El autor enfatiza cómo estas políticas generales incidieron en la diaria vida de los
individuos de los sectores populares. La internalización del racismo y la violencia es la
amarga y clarificadora demostración entregada por el acápite titulado «Tensión étnica» (pp.
168-180). Rara vez aparecen en los trabajos de historia las rivalidades étnicas, los
conflictos conyugales, tratados, no anecdóticamente, sino como una estructura de relación y
de socialización. En ese contexto, es legítima y explicable la preocupación del historiador
por la «historia silenciosa» de la infancia en la colonia (p. 180).
Hay, sin embargo, aspectos insatisfactorios. Uno de ellos es su aseveración en torno a «la
patética debilidad del Estado colonial» (p. 148), demostrada por la persistencia del
bandolerismo y la presencia de cimarrones (p. 118). En realidad, estos argumentos son muy
endebles para afirmar su propuesta; podemos argumentar lo contrario tomando una
referencia que el propio autor hace, esto es: que la muchedumbre que saqueó la ciudad en
algunos días de julio de 1821 no atacase «ningún símbolo del poder colonial» (p. 220)
demostraría la pujanza del Estado colonial.
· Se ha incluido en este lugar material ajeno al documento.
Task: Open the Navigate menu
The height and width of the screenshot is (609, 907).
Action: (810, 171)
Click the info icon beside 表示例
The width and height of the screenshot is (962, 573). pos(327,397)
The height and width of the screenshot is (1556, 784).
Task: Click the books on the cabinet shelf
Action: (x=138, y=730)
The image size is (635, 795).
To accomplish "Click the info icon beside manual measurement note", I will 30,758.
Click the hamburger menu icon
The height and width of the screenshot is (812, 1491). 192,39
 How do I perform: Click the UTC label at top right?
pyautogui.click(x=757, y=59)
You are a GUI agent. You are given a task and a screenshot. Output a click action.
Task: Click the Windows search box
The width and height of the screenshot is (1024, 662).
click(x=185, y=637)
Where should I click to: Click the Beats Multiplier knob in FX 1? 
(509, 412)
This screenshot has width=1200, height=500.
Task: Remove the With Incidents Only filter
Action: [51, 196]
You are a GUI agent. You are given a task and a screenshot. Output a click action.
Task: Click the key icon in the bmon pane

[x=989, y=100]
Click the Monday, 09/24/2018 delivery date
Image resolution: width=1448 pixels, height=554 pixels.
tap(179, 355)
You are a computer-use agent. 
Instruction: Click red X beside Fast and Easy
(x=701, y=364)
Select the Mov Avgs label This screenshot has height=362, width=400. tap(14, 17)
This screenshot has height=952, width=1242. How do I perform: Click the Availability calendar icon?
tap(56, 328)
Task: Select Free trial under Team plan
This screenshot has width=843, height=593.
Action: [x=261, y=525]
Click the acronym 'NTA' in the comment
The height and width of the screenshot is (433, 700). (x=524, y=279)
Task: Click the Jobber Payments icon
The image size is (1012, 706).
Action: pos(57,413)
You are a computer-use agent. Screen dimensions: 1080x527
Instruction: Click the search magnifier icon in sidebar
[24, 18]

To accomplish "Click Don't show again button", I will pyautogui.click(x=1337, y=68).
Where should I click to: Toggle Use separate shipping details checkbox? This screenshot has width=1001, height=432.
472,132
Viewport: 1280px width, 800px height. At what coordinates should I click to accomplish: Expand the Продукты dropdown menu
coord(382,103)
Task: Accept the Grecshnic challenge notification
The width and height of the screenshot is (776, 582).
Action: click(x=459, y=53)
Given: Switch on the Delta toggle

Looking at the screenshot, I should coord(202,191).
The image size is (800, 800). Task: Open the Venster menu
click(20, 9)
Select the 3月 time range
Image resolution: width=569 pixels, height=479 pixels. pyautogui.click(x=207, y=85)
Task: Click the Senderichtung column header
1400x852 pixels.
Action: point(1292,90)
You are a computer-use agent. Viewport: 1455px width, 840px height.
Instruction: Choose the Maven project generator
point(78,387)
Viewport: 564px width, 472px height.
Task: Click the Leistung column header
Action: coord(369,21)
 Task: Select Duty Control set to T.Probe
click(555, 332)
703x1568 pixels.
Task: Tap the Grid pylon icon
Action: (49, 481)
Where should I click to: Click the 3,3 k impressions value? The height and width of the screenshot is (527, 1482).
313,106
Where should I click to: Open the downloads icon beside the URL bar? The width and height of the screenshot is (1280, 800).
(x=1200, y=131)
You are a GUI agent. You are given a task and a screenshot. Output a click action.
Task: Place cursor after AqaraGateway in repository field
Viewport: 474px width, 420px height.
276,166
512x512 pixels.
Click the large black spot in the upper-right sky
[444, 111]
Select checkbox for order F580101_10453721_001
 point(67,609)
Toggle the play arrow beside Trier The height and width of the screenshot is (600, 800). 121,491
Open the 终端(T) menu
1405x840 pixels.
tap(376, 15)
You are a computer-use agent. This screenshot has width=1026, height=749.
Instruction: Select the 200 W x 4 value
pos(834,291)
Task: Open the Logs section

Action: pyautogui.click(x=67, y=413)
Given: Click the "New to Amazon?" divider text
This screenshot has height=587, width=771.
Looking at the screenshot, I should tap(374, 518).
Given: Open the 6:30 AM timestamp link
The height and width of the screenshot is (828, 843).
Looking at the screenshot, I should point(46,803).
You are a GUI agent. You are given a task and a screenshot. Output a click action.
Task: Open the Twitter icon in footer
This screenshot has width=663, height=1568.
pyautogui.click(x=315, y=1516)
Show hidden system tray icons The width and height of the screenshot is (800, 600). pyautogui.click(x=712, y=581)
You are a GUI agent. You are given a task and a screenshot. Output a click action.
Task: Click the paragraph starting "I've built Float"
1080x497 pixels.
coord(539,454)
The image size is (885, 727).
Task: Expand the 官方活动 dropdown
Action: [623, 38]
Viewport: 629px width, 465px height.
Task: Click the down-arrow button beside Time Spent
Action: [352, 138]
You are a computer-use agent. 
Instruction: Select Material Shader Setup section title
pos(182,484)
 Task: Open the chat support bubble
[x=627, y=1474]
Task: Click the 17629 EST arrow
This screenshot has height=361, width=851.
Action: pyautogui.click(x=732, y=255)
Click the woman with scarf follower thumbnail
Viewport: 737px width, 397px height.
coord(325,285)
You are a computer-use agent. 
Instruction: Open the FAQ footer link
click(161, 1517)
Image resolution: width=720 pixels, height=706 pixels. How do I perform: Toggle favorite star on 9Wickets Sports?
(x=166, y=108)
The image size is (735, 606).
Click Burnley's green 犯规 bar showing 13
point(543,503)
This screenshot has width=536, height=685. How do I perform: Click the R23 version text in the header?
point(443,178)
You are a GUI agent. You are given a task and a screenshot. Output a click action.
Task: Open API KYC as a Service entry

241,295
Ya antes hemos señalado los vacíos del
planteamiento de Flores Galindo en relación al Estado colonial. Otro aspecto es el referido
al análisis de la obra de Ricardo Palma. El autor coincide con la opinión de los
historiadores que consideran que esta obra se sustenta en una verdadera investigación
histórica. Además, Flores Galindo propone «confrontar sus páginas (las de Palma) con la
imagen de la ciudad que hemos esbozado aquí» (p, 181). En consecuencia, la relectura que
hace Flores Galindo le permite afirmar que Palma no es un escritor áulico o
aristocratizante, antes bien, refleja la heterogeneidad de la plebe a la que trata con empatía
(p. 183). No obstante, Flores Galindo no avanza más en su relectura. No aclara como el
tradicionista reflejo o no los problemas de sexismo, violencia y racismo que afectaron a la
plebe. ¿Qué significa la casi total ausencia del indígena en sus relatos? ¿Cuál es la imagen
femenina que consagran sus narraciones? Esta debió ser muy limitada y empobrecedora, si
nos guiamos por las superficiales y prejuiciosas afirmaciones que el escritor enunció sobre
poetas coloniales como Amarilis o la Anónima. Finalmente, la idea de la marginalidad de la
población indígena es sumamente, discutible. Máxime si consideramos la presencia del
Cercado –barrio de indios–, las cofradías indígenas que el autor cita (p. 120).